BASICS

The Tap Nine

Embellishing Backbeats With a Modified 9-Stroke Roll

by Rich Redmond

The traditional nine-stroke roll consists of four alternating double strokes followed by a single stroke. It can be played open (clearly articulated) or closed (buzzed). This is a popular rudiment in marching and concert percussion idioms, and I’ve found a practical way to apply it to the drumset.

The world dances, sings, and claps along to music largely because of the drummer’s backbeat. By beginning and ending the nine-stroke roll with a single stroke, you can embellish your backbeats. I call this variation a “tap nine.”

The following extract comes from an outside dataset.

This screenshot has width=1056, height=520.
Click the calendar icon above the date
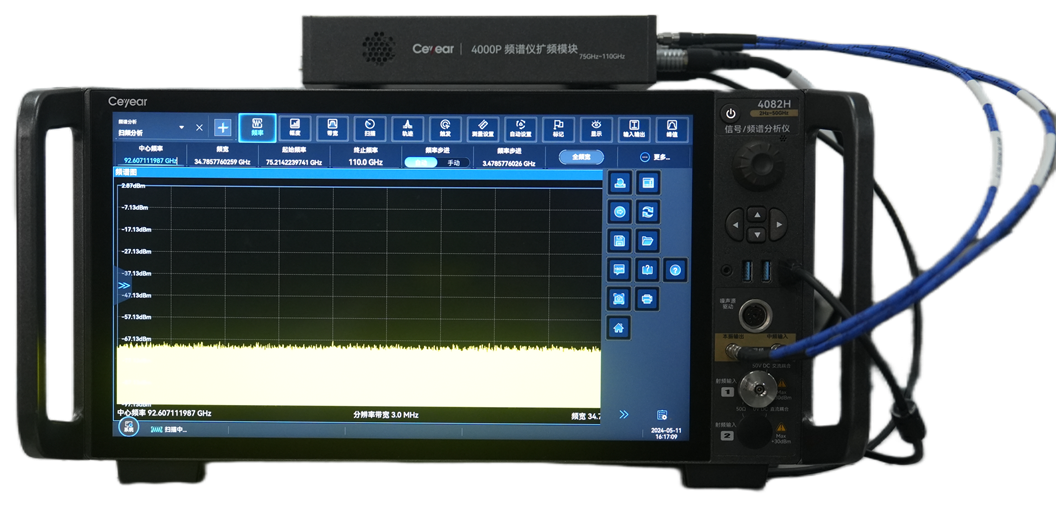(661, 415)
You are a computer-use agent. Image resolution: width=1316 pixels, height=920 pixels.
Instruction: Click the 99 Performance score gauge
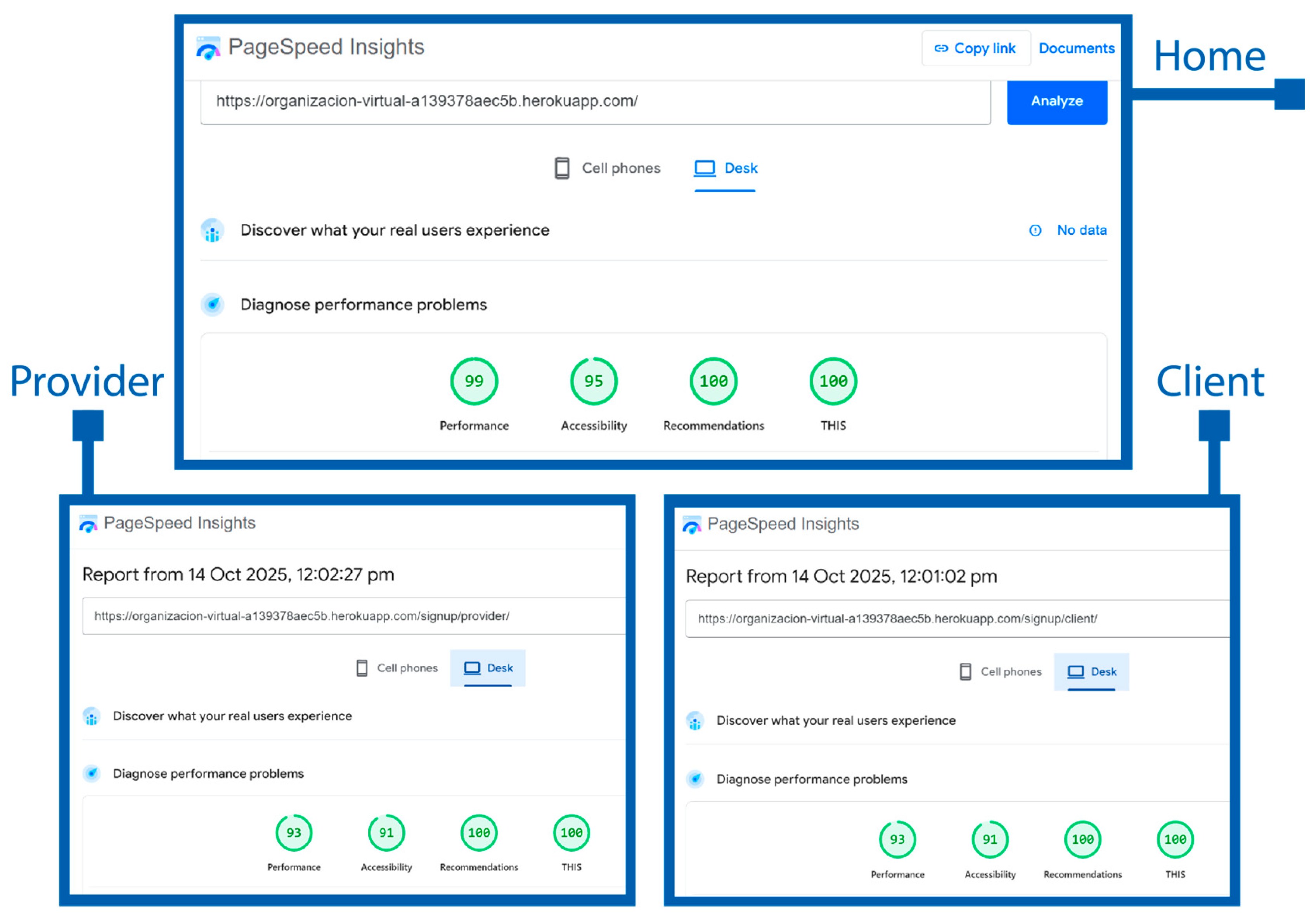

Play the tap nine after backbeats to add length to the groove or glue phrases together. You can also apply it to the hi-hat to create feels that work well in funk, fusion, techno, dance, or rock. Adding the tap nine to accent patterns on the snare with common bass drum patterns creates grooves that straddle the line between traditional marches and New Orleans funk. Crafty drummers can apply these in singer-songwriter or commercial studio situations. I use this figure often to set up a Motown phrase on beat 3 or a classic-rock fill on beat 4.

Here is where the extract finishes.